### Instructions to follow
According to the financial report extract below, in what city and state are the Company's headquarters located?

### Document extract
··········

Corporate General and Administrative
Corporate general and administrative expenses includes the operations at
the Company's headquarters in Red Bank, New Jersey. As a percentage of total
revenues, such expenses were 2.2%, 1.9%, and 1.7% for the years ended October
31, 1998, 1997, and 1996, respectively. In 1998, the increase was primarily
attributed to increased bonus accruals (there were no bonus accruals based on
the Return on Equity incentive program in 1997), increased depreciation from the
amortization of capitalized process redesign costs in prior years and increased
expenditures for long term improvement initiatives. The Company's long term
improvement initiatives include total quality, process redesign (net of
capitalized expenses), and training. Such initiatives resulted in additional
expenses for the years ended October 31, 1998, 1997, and 1996 amounting to $3.8
million, $2.2 million, and $1.6 million, respectively.
Interest
Interest expense includes housing, land and lot, and rental properties
interest. Interest expense is broken down as follows:
Year Ended
-------------------------------
October October October
31, 1998 31, 1997 31, 1996
--------- --------- ---------
(In Thousands)
Sale of homes.................. $ 31,499 $ 29,505 $ 25,992
Land and lot sales............. 652 962 657
Rental properties.............. 2,272 5,308 5,508
--------- --------- ---------
Total.......................... $ 34,423 $ 35,775 $ 32,157
========= ========= =========
Housing interest as a percentage of sale of home revenues amounted to 3.5%,
4.0%, and 3.4% for the years ended October 31, 1998, 1997, and 1996,
respectively. The decrease in the percentage for the year ended October 31,
1998 was primarily due to decreased levels of debt during the year compared to
1997. This decrease was the result of the Company delivering a more even flow
of homes during 1998. The increase in the percentage for the year ended October
31, 1997 was primarily the result of the Company discontinuing the
capitalization of interest on communities in planning which were not under
active development. As a result, interest expense increased approximately $2.8
million for the year ended October 31, 1997.
Other Operations
Other operations consist primarily of miscellaneous residential housing
operations, amortization of subordinated note issuance expenses, and corporate
owned life insurance loan interest.
Total Taxes
Total taxes as a percentage of income before income taxes amounted to 36.7%
and 30.9% for the years ended October 31, 1998 and 1996, respectively. Net tax
benefits as a percentage of the loss before income taxes amounted to 42.5% for
the year ended October 31, 1997. Deferred federal and state income tax assets
primarily represent the deferred tax benefits arising from temporary differences
between book and tax income which will be recognized in future years. (See
"Notes to Consolidated Financial Statements - Note 9" for an additional
explanation of taxes.)
Extraordinary Loss
In October 1998, the Company redeemed $44,551,000 of its outstanding
11 1/4% Subordinated Notes due 2002 at an average price of 101.6% of par
which resulted in an extraordinary loss of $748,000 net of income taxes of
$403,000.

··········

### Available data
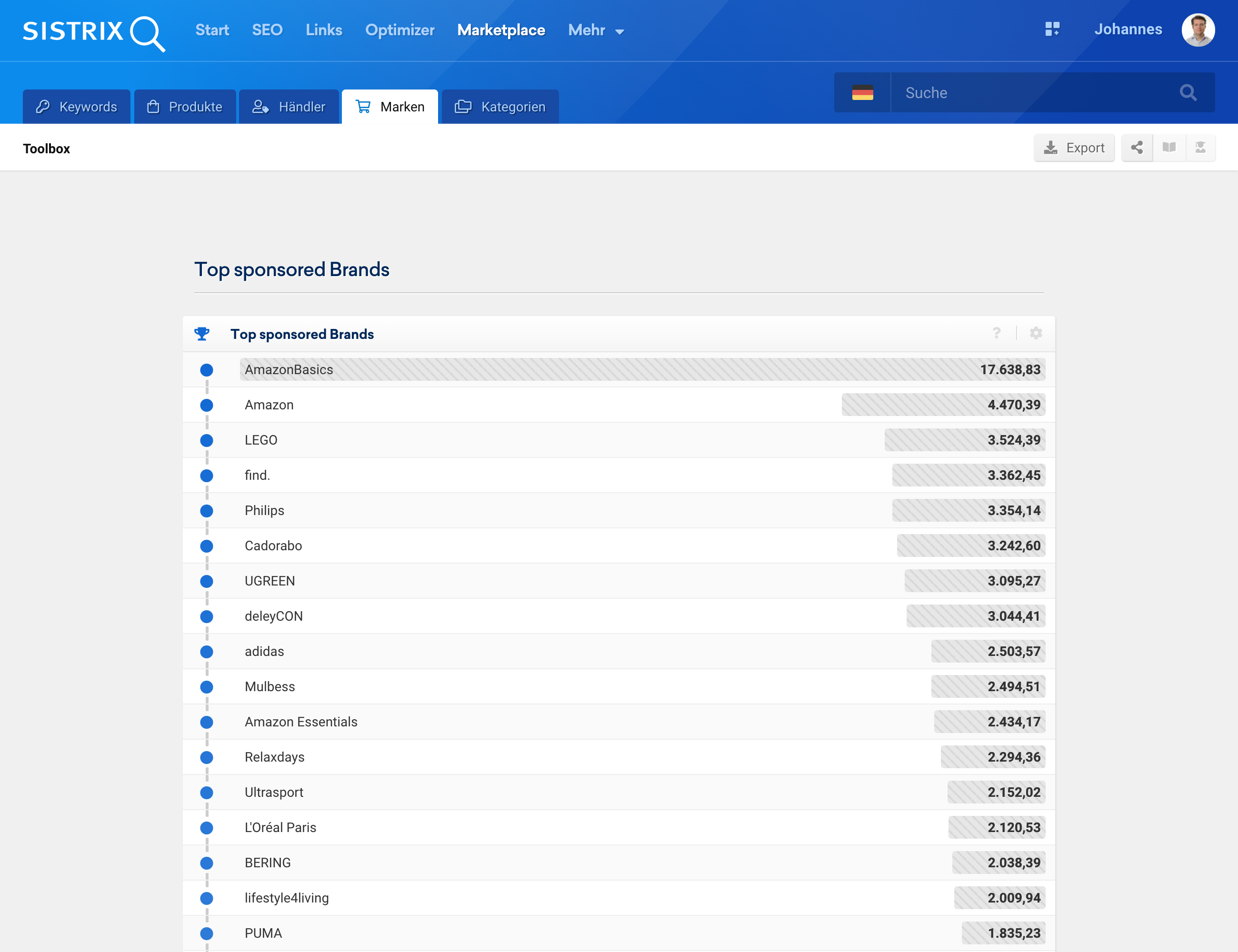Switch to the Kategorien tab
1238x952 pixels.
click(500, 107)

··········

### Correct answer
Red Bank, New Jersey.